When you read about medical malpractice in the paper or see a case on the nightly news, it mostly looks different. Remember the epic of Dana Carvey? Doctors bypassed the wrong artery, called the incident an “honest mistake,” and then were sued to the tune of $7.5 million.
In 1995, 52-year-old Willie King underwent surgery for an amputation — during which a doctor amputated the wrong appendage. The most shocking part of the story? The doctor was only fined $10,000 and his medical license was only suspended for six months! The doctor and hospital were sued for $1.2 million. Can you imagine giving that doctor a second chance?
Many studies have concluded that patients routinely wake up during surgery due to incorrect anesthesia dosage. Sherman Sizemore went in for surgery, but came out a psychologically damaged man. He was conscious for sixteen minutes after the first incision was made. The 73-year-old committed suicide two weeks later. What kind of nightmares might that experience have led to?

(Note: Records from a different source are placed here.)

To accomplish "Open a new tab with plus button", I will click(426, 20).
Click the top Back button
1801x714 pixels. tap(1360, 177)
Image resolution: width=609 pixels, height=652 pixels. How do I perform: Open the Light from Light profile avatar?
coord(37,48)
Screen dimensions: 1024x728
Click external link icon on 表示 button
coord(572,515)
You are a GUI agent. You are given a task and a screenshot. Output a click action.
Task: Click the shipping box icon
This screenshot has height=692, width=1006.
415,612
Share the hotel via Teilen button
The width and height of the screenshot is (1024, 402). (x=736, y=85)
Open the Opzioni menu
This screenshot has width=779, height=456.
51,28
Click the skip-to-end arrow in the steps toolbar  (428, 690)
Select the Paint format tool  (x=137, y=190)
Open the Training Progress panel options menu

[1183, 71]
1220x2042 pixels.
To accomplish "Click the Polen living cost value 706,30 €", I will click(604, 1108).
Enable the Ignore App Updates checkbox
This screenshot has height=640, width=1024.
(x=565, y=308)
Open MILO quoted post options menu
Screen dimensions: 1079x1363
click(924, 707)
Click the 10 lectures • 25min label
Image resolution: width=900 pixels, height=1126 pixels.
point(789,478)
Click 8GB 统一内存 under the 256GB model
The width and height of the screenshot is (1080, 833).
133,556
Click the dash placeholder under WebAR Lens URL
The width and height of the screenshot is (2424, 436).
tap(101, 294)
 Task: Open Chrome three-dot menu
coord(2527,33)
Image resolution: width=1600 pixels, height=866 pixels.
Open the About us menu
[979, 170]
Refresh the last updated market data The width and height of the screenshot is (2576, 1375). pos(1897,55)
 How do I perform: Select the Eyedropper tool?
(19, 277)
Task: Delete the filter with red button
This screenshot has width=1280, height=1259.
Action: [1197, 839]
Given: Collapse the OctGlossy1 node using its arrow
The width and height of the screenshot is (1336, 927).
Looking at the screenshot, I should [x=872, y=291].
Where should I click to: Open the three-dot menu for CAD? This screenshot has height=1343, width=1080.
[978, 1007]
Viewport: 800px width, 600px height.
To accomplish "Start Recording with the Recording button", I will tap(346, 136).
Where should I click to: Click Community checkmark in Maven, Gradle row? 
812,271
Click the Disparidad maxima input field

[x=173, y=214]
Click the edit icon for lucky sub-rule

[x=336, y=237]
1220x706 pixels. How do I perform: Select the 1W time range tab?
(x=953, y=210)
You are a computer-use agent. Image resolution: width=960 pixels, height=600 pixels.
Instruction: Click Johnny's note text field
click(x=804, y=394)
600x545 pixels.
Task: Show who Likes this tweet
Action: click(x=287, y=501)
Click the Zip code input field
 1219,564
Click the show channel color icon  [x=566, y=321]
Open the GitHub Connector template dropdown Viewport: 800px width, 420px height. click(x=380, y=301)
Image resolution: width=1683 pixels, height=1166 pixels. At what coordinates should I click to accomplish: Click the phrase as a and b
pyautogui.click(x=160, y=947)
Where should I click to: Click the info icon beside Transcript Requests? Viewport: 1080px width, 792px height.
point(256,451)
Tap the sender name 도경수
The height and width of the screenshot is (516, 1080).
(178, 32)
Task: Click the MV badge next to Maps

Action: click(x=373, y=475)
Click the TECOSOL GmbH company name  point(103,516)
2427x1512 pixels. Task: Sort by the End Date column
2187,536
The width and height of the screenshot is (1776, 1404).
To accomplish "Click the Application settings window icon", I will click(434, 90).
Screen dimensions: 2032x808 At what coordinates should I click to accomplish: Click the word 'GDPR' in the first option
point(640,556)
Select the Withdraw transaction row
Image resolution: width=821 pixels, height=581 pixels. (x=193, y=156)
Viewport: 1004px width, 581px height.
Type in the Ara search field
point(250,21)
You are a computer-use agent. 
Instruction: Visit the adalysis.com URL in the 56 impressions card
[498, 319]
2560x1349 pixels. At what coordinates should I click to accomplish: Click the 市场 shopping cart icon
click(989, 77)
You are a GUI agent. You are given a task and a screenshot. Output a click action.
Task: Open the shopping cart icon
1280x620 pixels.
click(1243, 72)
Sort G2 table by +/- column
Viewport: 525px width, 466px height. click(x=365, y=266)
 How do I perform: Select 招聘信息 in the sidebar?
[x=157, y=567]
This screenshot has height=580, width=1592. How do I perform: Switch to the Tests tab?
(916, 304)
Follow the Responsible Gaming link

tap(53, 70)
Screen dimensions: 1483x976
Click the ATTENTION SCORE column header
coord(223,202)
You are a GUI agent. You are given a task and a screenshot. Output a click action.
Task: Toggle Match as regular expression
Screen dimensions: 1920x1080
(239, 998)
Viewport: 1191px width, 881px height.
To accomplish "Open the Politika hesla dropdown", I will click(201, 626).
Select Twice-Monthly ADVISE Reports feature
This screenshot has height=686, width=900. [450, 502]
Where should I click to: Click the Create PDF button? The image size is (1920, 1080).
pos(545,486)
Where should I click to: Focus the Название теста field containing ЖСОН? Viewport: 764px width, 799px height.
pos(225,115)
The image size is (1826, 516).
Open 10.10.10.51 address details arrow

We saved the best worst case for last. Medical malpractice is common, but is it so common that a mistake could be repeated? Apparently. Rhode Island Hospital surgeons performed similar operations on the wrong side of patients’ brains not once, not twice, but three times. An MSNBC report explained that one surgeon drilled into the wrong side after reading scans that showed bleeding on the opposite side. The same year, another patient died weeks after the same mistake was made.